# Low Pressure Troubleshooting



## GA_Fescue_Man (Jan 7, 2019)

Hope things are going well. I am having some trouble with low pressure on my sprinkler system and just wanted to get some ideas for trying to troubleshoot the problem before I call a company to come out.

The system was already installed when we bought the house in 2012. It is a 4 zone system with 21 sprinkler heads. The system does not have a backflow preventer. In the fall of 2016 I replaced all of the heads with Rainbird 5004 rotors. In the fall of 2017 a company replaced the 4 valves at the valve box with Hunter PGV valves and also installed a manual valve drain (to winterize and drain water from the valves). In the fall of 2018 I regraded part of my front yard and we had to re-install the Zone 2 lines because they were impacted during the grading. After re-grading the system was working great as before and I renovated my yard with TTTF, watering daily until the turf was established. I'm in GA and I winterized the system in November 2018. In February of this year, I applied my Round 1 application, turned the sprinkler water supply on and watered in my application with about 0.5 inches of water. Everything was working wonderful as it always has.
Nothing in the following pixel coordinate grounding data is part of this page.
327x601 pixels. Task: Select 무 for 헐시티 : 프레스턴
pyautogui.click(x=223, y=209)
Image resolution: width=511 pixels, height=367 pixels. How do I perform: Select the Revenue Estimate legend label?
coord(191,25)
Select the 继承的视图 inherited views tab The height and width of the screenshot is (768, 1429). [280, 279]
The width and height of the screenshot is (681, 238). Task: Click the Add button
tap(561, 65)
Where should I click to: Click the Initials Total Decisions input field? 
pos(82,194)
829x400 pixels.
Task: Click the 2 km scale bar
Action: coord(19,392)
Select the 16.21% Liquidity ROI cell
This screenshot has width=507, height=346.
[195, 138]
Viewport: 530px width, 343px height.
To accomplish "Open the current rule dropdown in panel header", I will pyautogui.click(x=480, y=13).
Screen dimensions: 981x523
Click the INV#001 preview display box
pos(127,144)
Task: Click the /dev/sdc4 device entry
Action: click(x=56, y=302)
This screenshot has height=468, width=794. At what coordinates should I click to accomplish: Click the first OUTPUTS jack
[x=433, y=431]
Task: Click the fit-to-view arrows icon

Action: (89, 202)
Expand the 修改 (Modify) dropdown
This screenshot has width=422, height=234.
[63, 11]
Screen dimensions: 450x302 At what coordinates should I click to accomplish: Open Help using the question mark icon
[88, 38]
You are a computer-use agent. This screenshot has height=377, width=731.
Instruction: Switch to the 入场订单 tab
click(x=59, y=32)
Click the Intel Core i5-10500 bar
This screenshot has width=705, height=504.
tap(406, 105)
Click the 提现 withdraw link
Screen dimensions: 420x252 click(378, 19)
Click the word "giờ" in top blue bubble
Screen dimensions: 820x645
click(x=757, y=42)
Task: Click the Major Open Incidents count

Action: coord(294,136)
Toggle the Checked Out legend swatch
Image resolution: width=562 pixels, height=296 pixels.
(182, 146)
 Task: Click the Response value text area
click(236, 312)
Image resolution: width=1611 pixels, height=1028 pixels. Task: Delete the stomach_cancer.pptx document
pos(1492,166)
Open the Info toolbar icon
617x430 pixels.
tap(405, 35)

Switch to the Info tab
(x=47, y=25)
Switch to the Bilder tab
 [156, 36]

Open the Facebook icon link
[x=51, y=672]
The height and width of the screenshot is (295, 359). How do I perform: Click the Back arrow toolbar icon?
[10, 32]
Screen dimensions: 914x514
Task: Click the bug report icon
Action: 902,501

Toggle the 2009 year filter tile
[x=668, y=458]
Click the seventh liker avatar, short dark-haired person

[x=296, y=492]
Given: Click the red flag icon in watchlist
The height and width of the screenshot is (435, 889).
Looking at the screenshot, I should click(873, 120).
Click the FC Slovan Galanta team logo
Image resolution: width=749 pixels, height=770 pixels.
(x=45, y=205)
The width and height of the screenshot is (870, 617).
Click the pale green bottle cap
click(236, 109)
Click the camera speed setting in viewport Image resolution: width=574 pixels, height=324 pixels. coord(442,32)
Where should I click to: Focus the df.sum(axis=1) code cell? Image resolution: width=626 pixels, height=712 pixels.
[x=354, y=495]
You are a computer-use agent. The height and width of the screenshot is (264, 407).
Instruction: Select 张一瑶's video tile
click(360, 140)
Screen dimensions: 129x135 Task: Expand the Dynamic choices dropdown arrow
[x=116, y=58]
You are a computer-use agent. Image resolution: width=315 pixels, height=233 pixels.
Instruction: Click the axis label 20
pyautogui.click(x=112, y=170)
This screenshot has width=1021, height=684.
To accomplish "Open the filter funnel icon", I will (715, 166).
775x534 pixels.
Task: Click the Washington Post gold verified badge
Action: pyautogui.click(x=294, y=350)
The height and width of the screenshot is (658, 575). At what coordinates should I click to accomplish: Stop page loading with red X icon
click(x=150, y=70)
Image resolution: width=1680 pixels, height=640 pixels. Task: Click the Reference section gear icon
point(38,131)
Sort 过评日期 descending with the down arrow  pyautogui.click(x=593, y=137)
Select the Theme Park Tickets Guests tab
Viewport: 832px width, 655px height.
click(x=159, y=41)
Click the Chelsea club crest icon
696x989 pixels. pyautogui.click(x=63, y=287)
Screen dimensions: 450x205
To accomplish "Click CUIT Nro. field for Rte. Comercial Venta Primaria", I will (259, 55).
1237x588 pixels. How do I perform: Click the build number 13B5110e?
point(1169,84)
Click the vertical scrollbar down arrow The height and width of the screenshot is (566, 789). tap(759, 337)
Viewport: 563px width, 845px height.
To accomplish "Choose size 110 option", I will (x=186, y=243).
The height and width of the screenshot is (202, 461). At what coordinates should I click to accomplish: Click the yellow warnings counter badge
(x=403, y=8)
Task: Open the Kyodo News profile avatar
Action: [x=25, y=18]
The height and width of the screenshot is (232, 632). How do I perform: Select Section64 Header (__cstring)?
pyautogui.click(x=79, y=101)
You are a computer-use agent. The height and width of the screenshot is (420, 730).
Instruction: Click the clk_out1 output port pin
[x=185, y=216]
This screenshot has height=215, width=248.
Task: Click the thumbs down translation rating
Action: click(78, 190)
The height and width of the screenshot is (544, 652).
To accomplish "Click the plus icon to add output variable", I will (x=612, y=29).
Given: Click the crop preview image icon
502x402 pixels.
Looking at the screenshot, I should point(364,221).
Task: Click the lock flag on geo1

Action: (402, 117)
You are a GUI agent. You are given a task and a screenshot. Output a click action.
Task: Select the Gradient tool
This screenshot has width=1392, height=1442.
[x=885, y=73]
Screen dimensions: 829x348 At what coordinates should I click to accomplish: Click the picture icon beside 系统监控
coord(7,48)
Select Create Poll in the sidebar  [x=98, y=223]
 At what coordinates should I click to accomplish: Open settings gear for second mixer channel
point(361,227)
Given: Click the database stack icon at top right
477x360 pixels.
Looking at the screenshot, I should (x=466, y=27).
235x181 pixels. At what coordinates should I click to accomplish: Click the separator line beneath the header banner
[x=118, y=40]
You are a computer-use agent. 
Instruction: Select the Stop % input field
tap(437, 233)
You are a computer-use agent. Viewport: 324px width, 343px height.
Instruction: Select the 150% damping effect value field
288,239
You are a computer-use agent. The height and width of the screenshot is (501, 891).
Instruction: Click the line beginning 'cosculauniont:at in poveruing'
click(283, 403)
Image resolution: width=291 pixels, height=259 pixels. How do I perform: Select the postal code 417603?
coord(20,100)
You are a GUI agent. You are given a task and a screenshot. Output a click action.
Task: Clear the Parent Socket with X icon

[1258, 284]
This past weekend, after applying my Round 2 application, I turned on the system and the pressure was definitely lower than normal on all 4 zones. Water is coming out of all the heads, but as an example, instead of spraying a radius distance of 25 feet with a nice vertical fan pattern, it is now spraying 15 feet with more of a linear stream of water coming out. Basically, the pressure is lower on the entire system for some reason. I have scouted the area for leaks and did not see anything, and because the entire system pressure went down, it does not seem like it's a leak in one of the zone lines. I also double checked the main water shutoff knob to make sure it was turned fully on and it is.

One thing that I noticed that I have never noticed before was when the sprinkler system was running this time, the water pressure was lower inside the house (kitchen sink had a smaller volume of water coming out and the shower head in the master bath had less pressure as well). In the past, I usually run the sprinkler system in the early morning hours (2 AM to 8 AM) and have never really noticed the lower pressure inside the home. Is it normal for the water pressure inside the house to be lower when the sprinkler system is running?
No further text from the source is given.